Tuesday, March 22, 2005

Ignorance, Harmony and Great Things

Let's pretend for a moment that no marketing at all exists for books. Considering the state of the industry, and the types of marketing which most writers pursue, it's not really a stretch.

Let's also imagine that you're hired to be in charge of the very first book marketing division. You go to a meeting with all the senior executive publishers in New York to present your ideas and secure a budget to market books by all the authors in the world.

What would you recommend as an effective means of marketing? Bookmarks? Postcards? Widgets? Are you going to propose that John Grisham hand out gavel-shaped plastic bookmarks with READ MY LATEST!!! printed in hot pink lettering?

Of course not. Right. So, uh, why are you doing them for your own novel again?

Our ignorance is not so vast as our failure to use what we know. - M.K. Huber

John Grisham can probably afford to have his widgets made from 18K gold, but you can't. But who is buying all the widgets? Here's a hint: Not John.

Just as there is no secret handshake that gets you published, there is no single gimmick, widget, or marketing ploy that will turn your novel into a bestseller. There are very few that will actually do anything at all for your novel.

Before we get into the hardware, let's talk about the finances. Many pros I've met have spent ten thousand dollars a year on marketing for a novel that earned them a three thousand dollar advance. Some have done it for more than one novel. Not one who did ever made it out of the midlist. Some didn't even make the midlist.

$3,000.00 - $10,000.00 = ($7,000.00) Who wants to go to work for this kind of salary annually? I'll hire you to be my secretary. Anyone?

Throwing money at a book does not make it a bestseller.
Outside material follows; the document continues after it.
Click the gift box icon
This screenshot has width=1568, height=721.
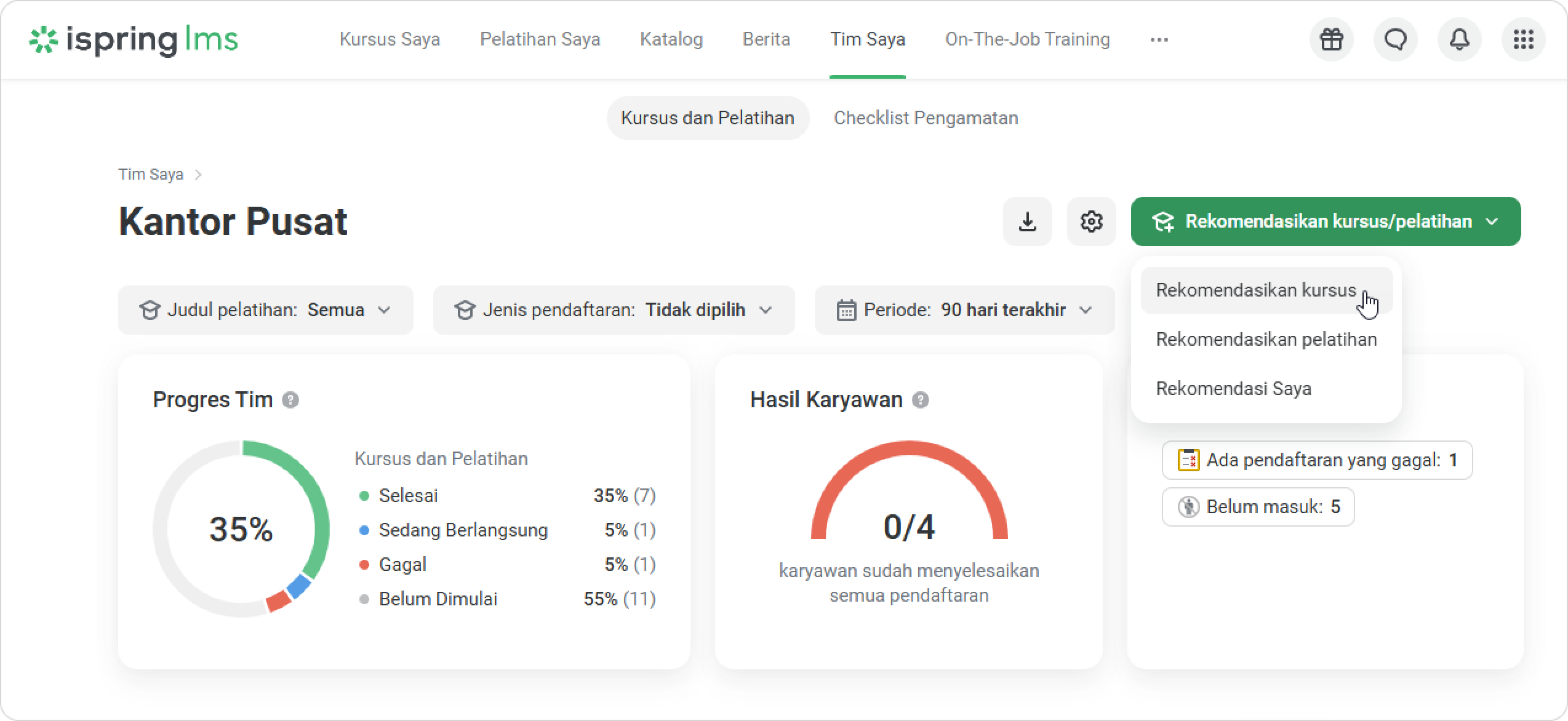coord(1331,40)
You can't buy your way to the top.

You don't get harmony when everyone sings the same note. - Doug Floyd

As far as marketing methods go, rookie pros generally emulate what established authors do, probably because of the fear factor. That first year spent in "God Don't Let Me Screw This Up" mode makes one prone to doing whatever is suggested.

Established pros are doing what they were taught by their predecessors, as did those who came before them and so on. What surprised me when I got into the game was that no one questioned it.

Here's what I was told to do when I joined one writer's organization: go to as many writer cons as possible, definitely go to the national con, put up a homemade web site, do the bookmark/postcard/widget/booksigning thing, take out an ad in the big industry trade mag and maybe one in the organization's private mag if there's any money left. I was given a handout by one author with all the contact points.

I did what I could afford, which was about 25% of what was on the list. But it didn't take more than six months before I saw that it wasn't going to work for me. From then on I did what I wanted to do, which in most cases was the exact opposite of what every other pro was doing.

The usual industry marketing ploys may be well-suited to you. You may be a very attractive person who can lure people to a signing table with a single glance. You might have a speech so compelling as to send any book buyer within hearing range to rush to the shelves. No one made me the expert on widgets, either; perhaps yours is so wonderful that it will instantly sell ten thousand copies of your novel.

On the other hand, if they're not, why follow the herd stampeding to the Widget-O-Rama?

All great things are done for their own sake. - Robert Frost

After I gave up on the widgets, I focused on my strengths and did what I loved doing: I stayed home and pitched, sold and wrote books. Other than my low-cost web site and no-cost weblog, I left the marketing in the hands of the publishers.

The result was that I sold thirty more novels, and while I have no widgets or con badges to show off, my income has doubled every year since. The next step I had planned required a lot of money, so I methodically set aside part of that income and waited for the right opportunity to come along. It took years, but when it did I had plenty of money saved to do it exactly the way I wanted, and I had a blast doing it.

When you go to formulate your own marketing plan, ask yourself these questions: What are my strengths as a person and a writer? How can I use them to market my novel?